American home economics honor society

Kappa Omicron Phi (ΚΟΦ) was an American home economics honor society. It was established at Northwest Missouri State College in 1922. In 1990, it merged with Omicron Nu to form Kappa Omicron Nu.

== History ==
Kappa Omicron Phi was founded by six students and their teacher at Northwest Missouri State College (now Northwest Missouri State University) on December 11, 1922. Its purpose was personal development and scholastic and intellectual excellence for female students who were studying home economics. Mabel Cook, a student in the dietetics class of Hettie Margaret Anthony, suggested the formation of the society.

Anthony, the head of the school's Home Economics department, was a leader in Kappa Omicron Phi for the first fourteen years of its existence. The society added additional chapters, becoming a national organization.
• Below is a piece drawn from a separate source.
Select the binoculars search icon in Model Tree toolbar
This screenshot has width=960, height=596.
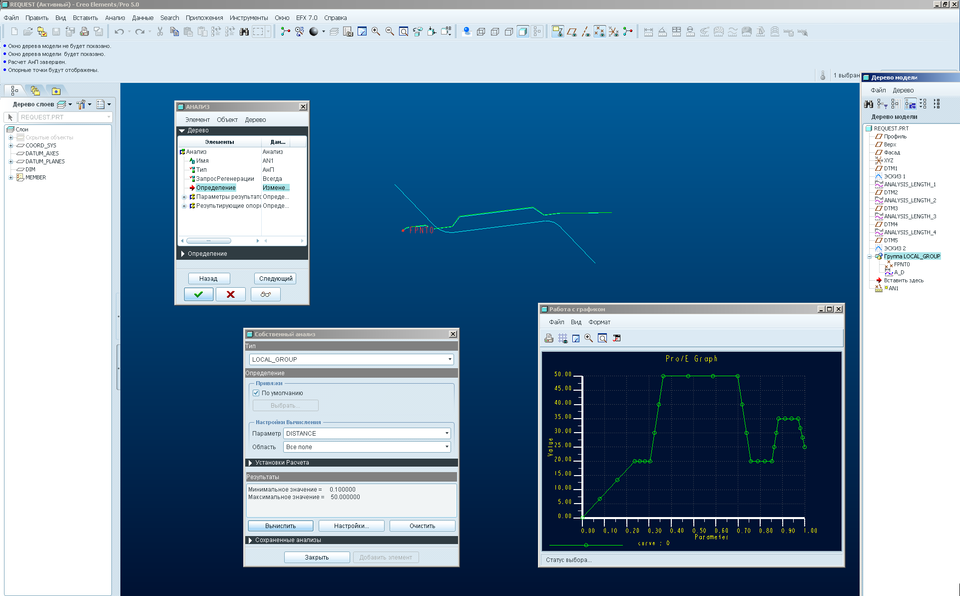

Later, Cook served as the society's national president. Kappa Omicron Phi was admitted to the Association of College Honor Societies in 1972. That same year, it also opened its membership to men in 1972.

In the late 1970s, the society's purpose is "to develop individuals with higher ideals of the sane living, with deeper appreciation of the sanctity of the American home, with broader social, higher intellectual, and cultural attainments."
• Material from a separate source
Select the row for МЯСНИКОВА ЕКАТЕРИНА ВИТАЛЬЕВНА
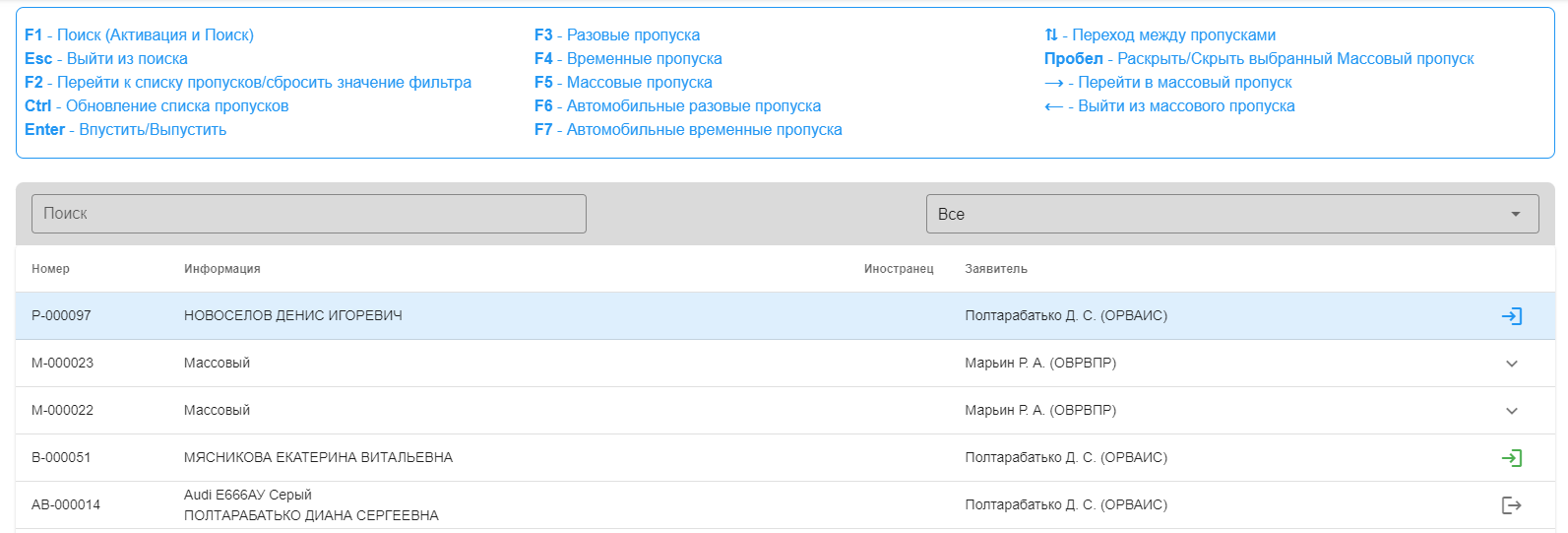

In 1989, Kappa Omicron Nu began merger discussions with Omicron Nu, another home economic honor society that was also a member of the Association of College Honor Societies. The idea of merging developed during a strategic planning session for the administrative leadership of the two organizations. Phi Upsilon Omicron, an honor society for the field of family and consumer science was invited to the merger discussions but declined to participate.
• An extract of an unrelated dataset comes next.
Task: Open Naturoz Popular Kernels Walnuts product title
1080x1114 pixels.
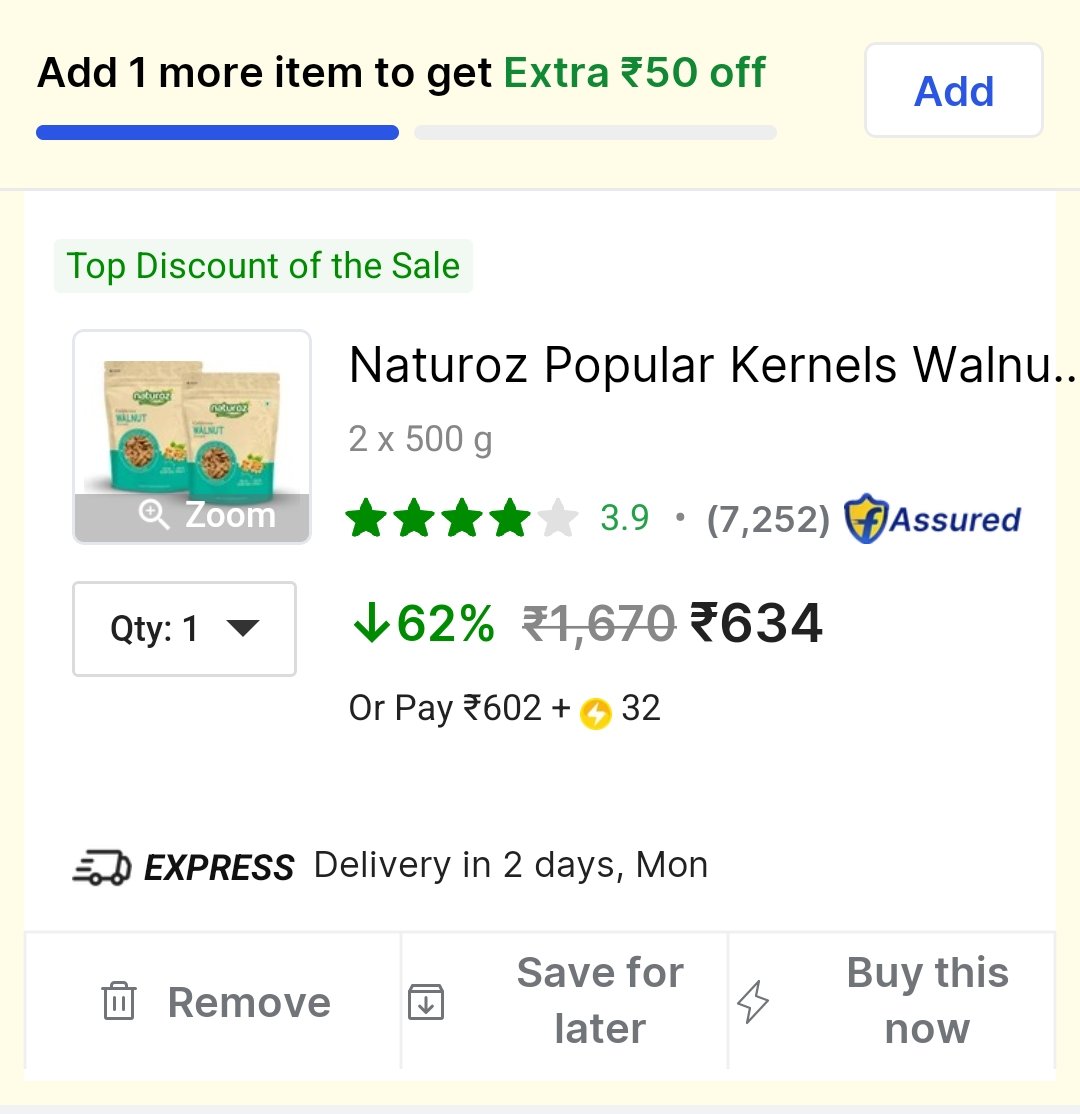Action: click(x=713, y=365)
Kappa Omicron Phi and Omicron Nu merged into Kappa Omicron Nu on February 21, 1990, but it took three years to consolidate into a single administrative office.

== Symbols and traditions ==
The Kappa Omicron Phi badge was a gold staff or spindle with the Greek letters ΚΟΦ placed vertically on a representation of wool at the top of distaff. The staff was decorated scrolls or with six pearls; a small diamond was placed at the center of the distaff. A variant included a chain that linked the staff to a small kettle that included the Greek letters of the member's chapter. The kettle also served as the society's pledge pin.

The colors of Kappa Omicron Phi were gold of the sun and red of the ember. Its flower was the red poppy.

The society's magazine was The Distaff. It was published twice a year.

== Members ==
Membership was open to students who were majoring or minoring in home economics. Members were selected based on their academics and personality.

== Governance ==
Kappa Omicron Phi was led by a National Council of eight members. The society held conclaves every two years. It awarded an efficiency plaque to the chapter with the highest score at its biennial conclave.

== Chapters ==

Kappa Omicron Phi chartered 93 chapters between 1922 and 1990. All active chapters at the time of the merger with Omicron Nu became chapters in Kappa Omicron Nu.